Bring 2 quarts of water to a boil. Hold the duck by the neck and very quickly dunk the bird into the boiling water once or twice until the skin tightens. (Do not let the meat start to cook.) Allow the skin to dry before ladling the glaze over the skin on each side of the bird until well coated, allowing the glaze to cool before repeating. Hang the duck overnight (or set on a rack to allow the air to circulate) in a cool, dry place and dry completely. The skin should be hard, tight, and smooth. Before smoking, brush the duck with oil and season inside and out with salt and pepper.

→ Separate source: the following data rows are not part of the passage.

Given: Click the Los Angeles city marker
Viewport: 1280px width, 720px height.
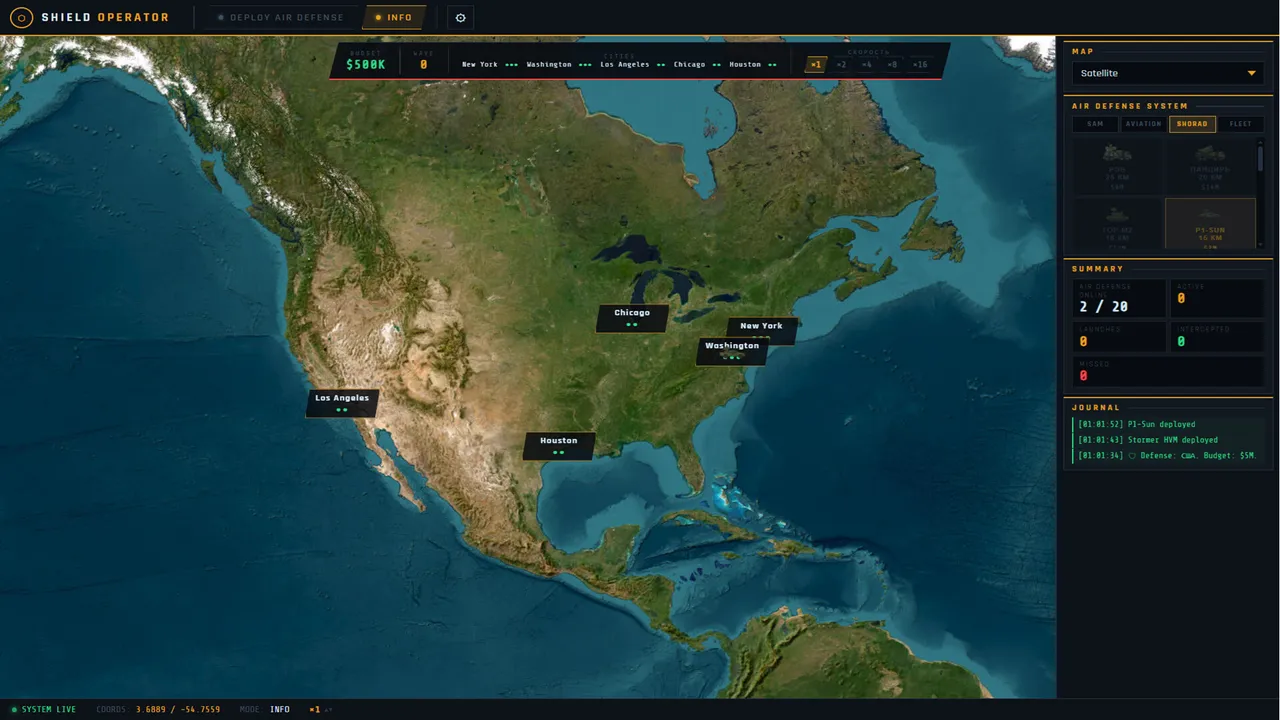Looking at the screenshot, I should pyautogui.click(x=342, y=403).
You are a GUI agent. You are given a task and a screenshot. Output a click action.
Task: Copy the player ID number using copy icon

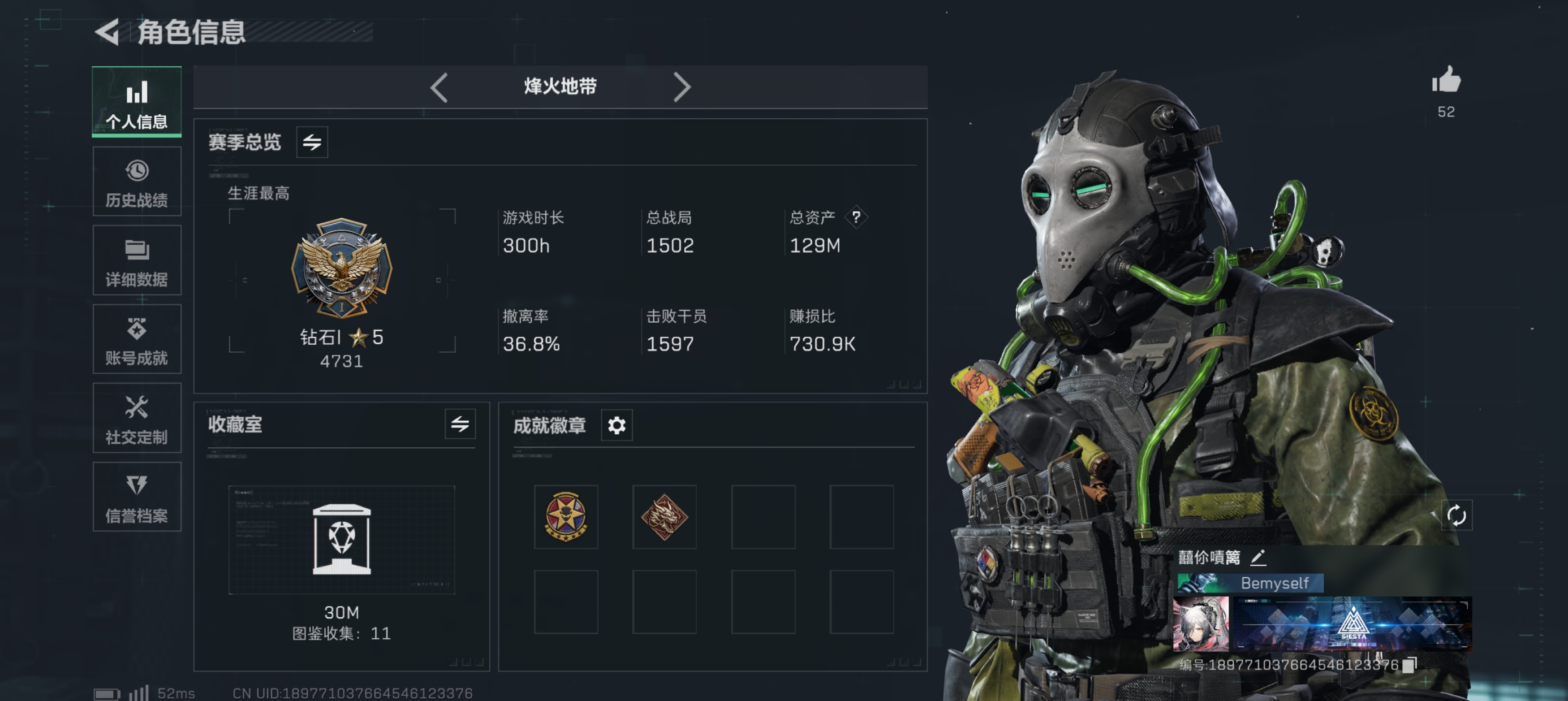pyautogui.click(x=1410, y=665)
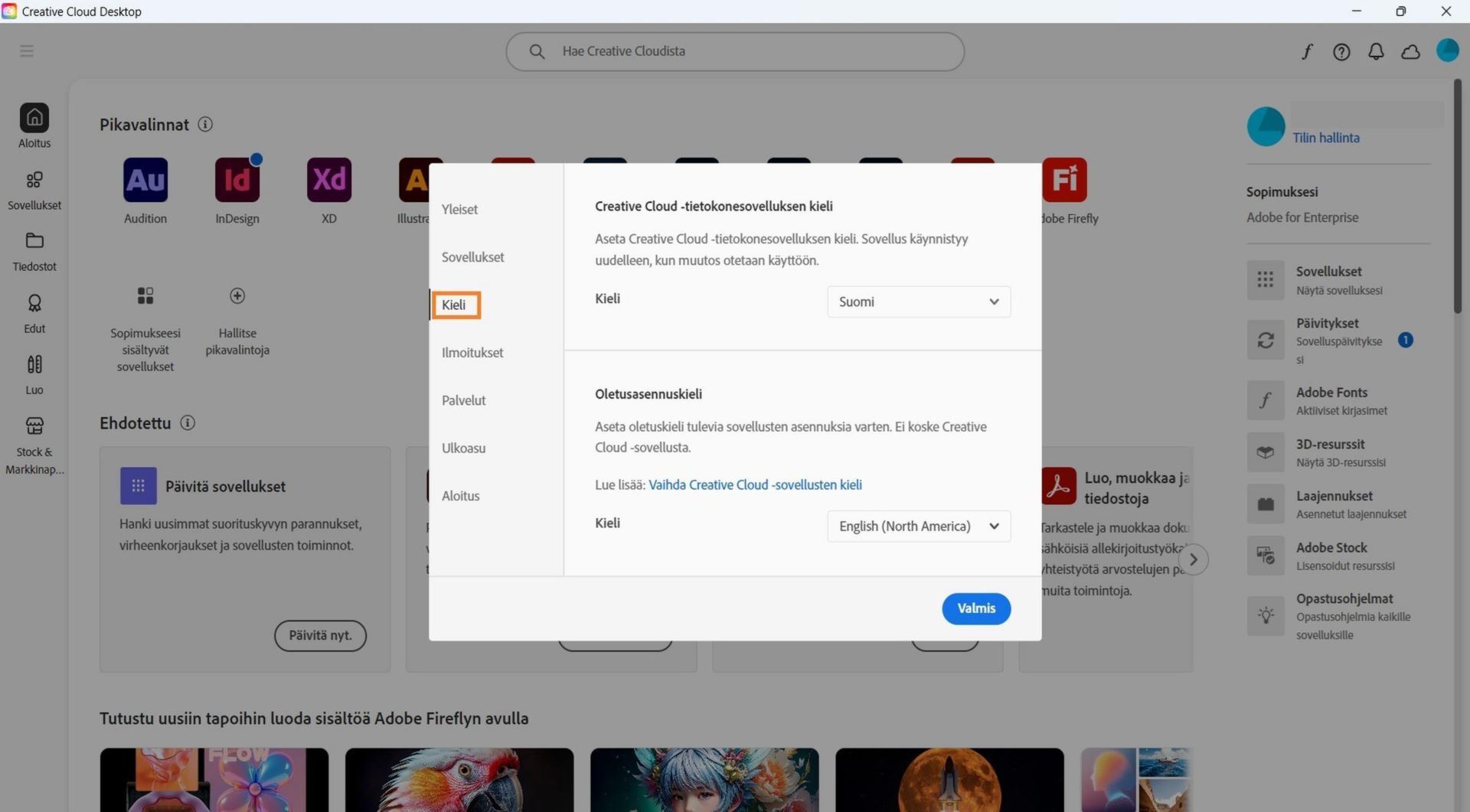
Task: Advance suggestions carousel with right chevron
Action: point(1193,559)
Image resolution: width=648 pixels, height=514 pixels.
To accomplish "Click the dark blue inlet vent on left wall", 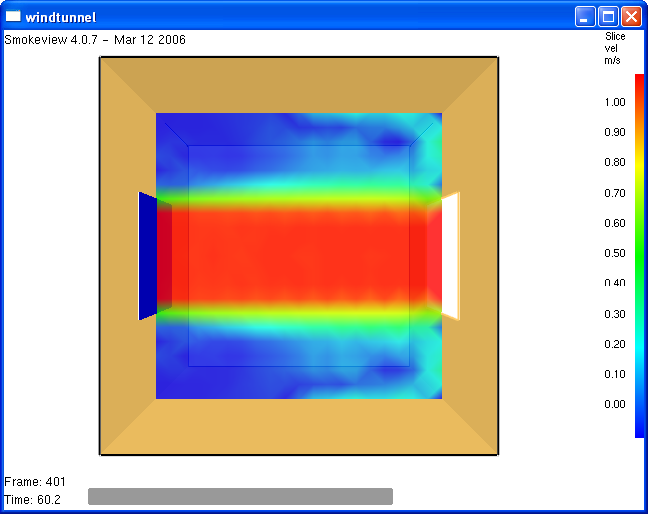I will tap(148, 255).
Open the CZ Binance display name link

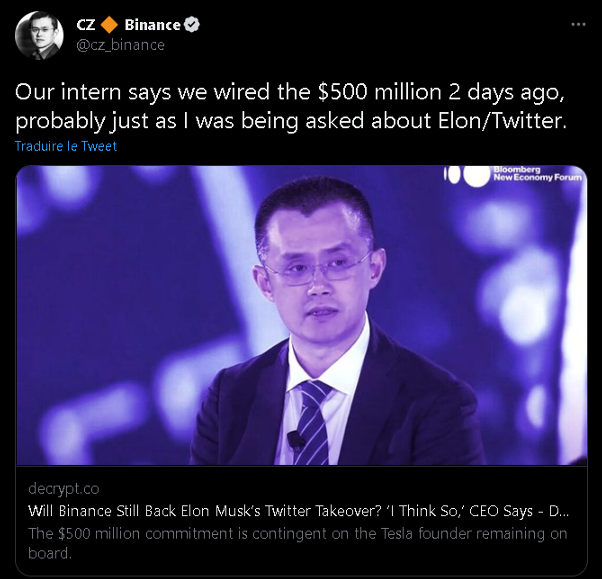pos(127,25)
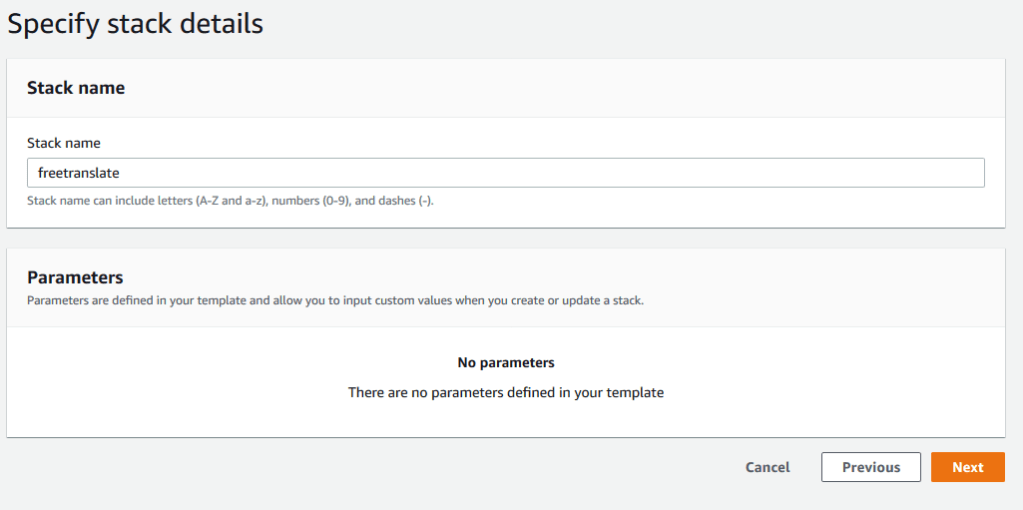Click the stack name allowed-characters hint text

pos(230,200)
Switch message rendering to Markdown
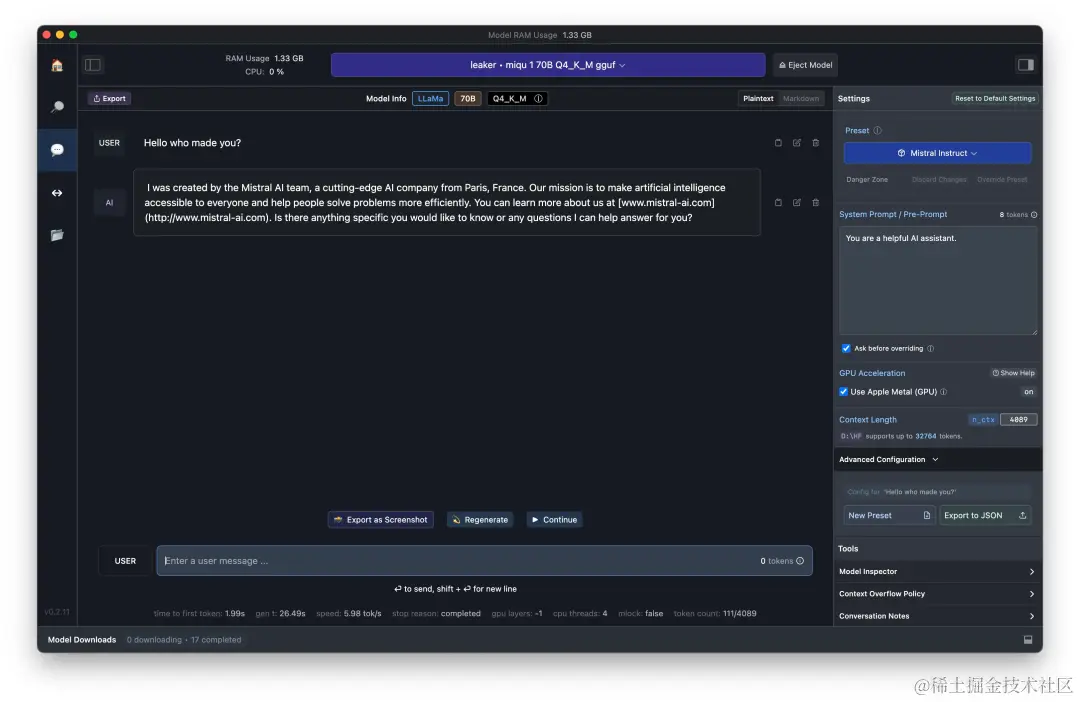1080x702 pixels. click(x=800, y=99)
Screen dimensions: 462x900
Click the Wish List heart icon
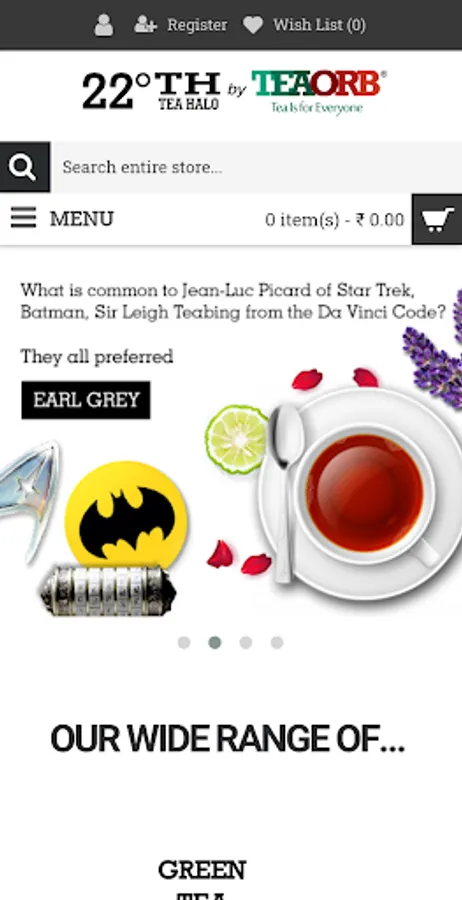point(253,25)
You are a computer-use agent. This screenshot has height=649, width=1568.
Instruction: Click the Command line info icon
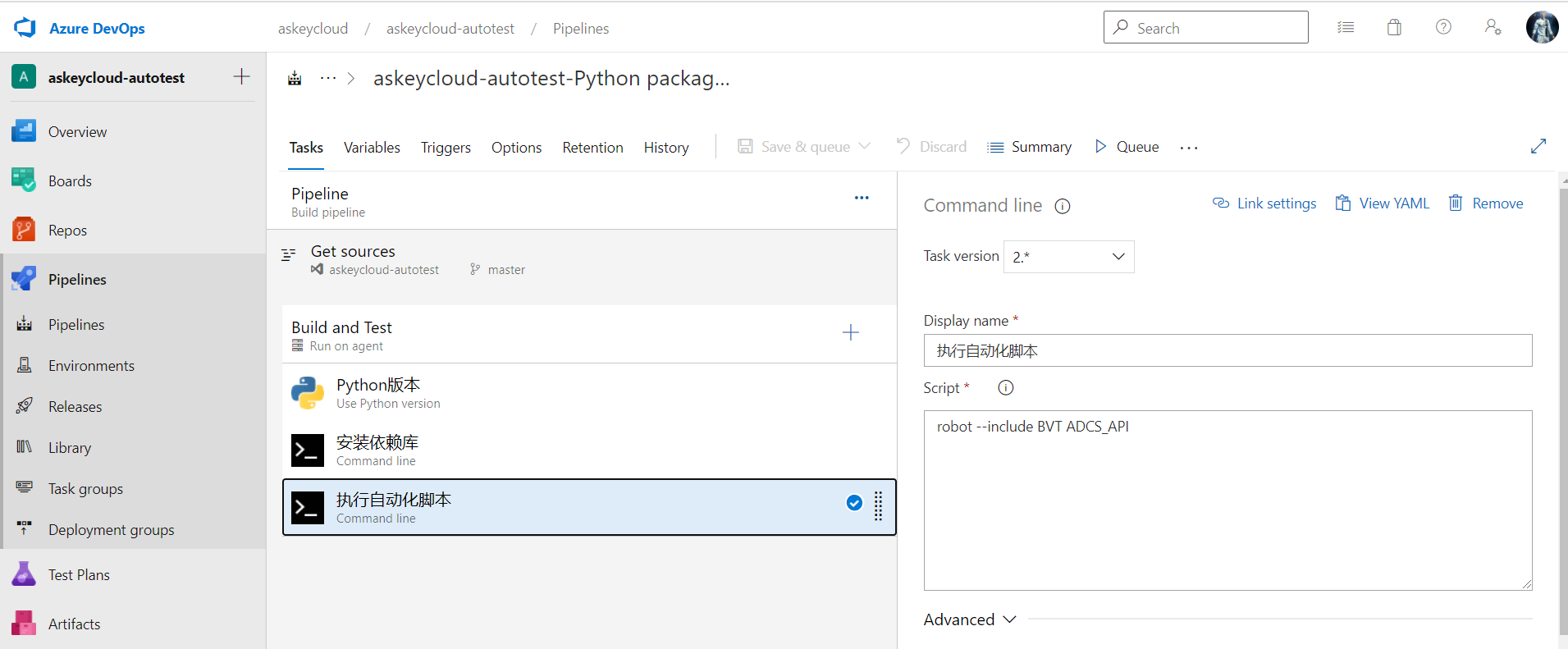coord(1063,206)
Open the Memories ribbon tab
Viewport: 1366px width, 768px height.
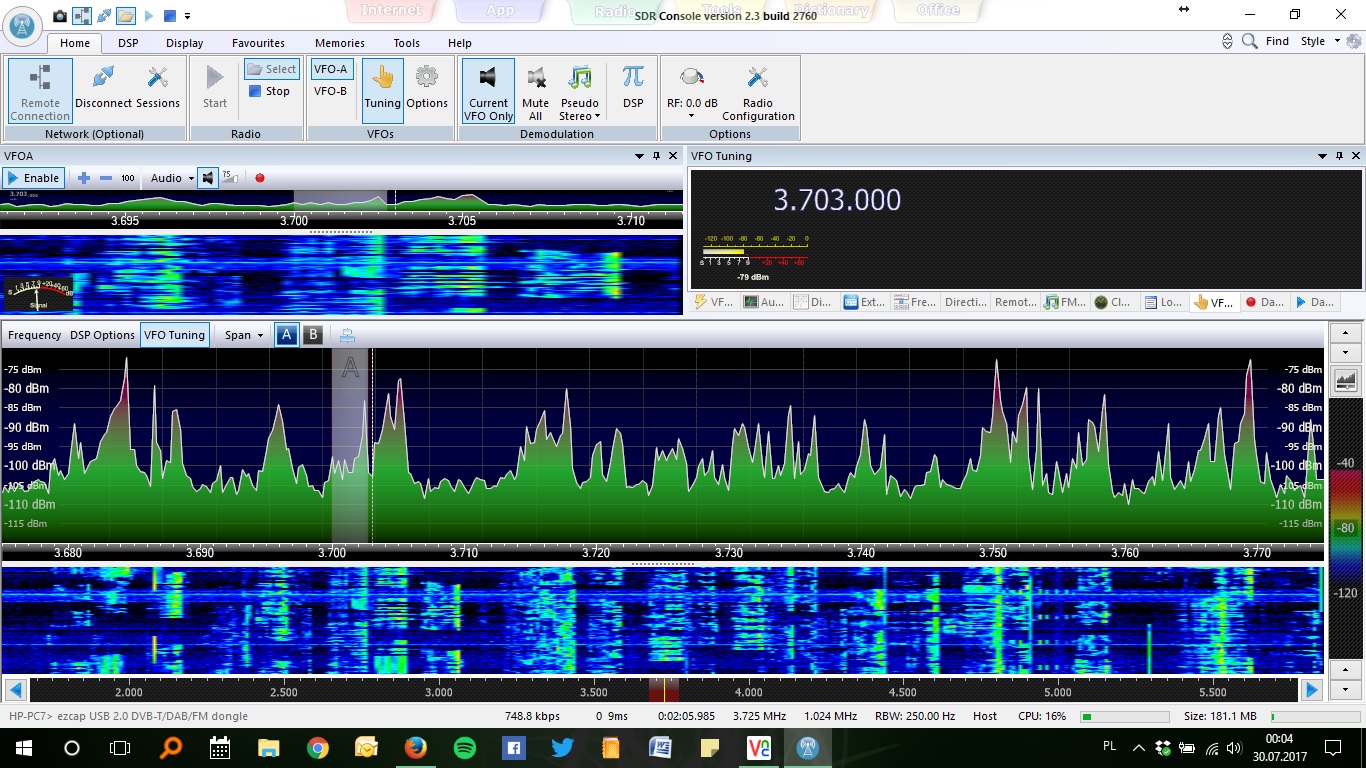click(339, 43)
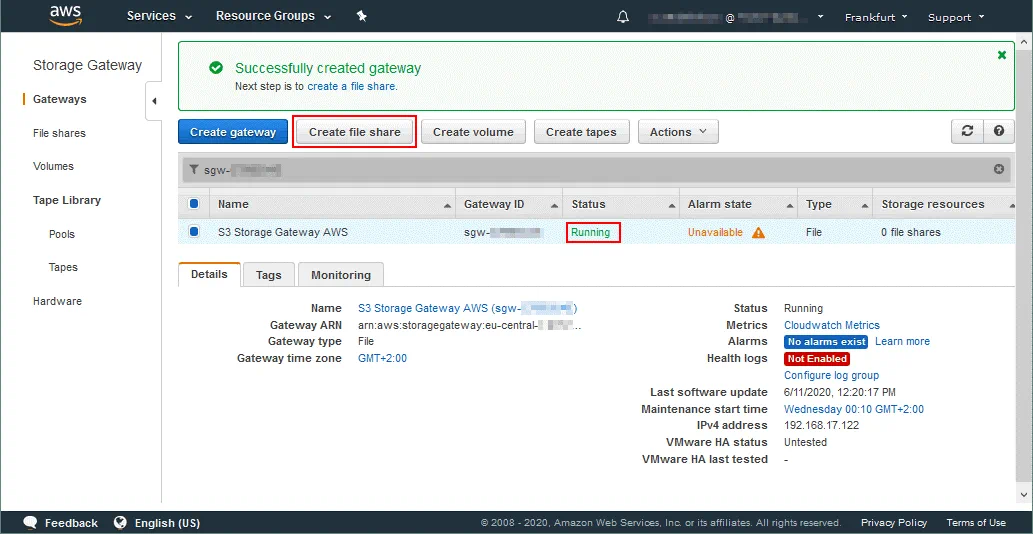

Build a fire on one side of the grill. Fill a tinfoil pan with the smoking ingredients. When the coals are hot and covered with a gray ash, and the internal temperature of the grill registers about 300 degrees, place the pan directly on top of the coals. Set another large tinfoil pan on the opposite side from the coals, return the grate to the grill, and set the duck away from the heat over the large tinfoil pan to catch the fat. Cover the grill, leaving the top vents open, and slow-cook the duck for 2 hours. Do not open the grill for the first 45 minutes of the smoking process. After this period, more coals can be added to the fire to maintain the internal temperature of the grill at about 300 degrees. Brush the duck with peanut oil after the first 45 minutes and then every half hour. When finished, the duck should be crispy and the fat should be mostly rendered. Cut the duck into pieces and serve with chilled sesame noodles.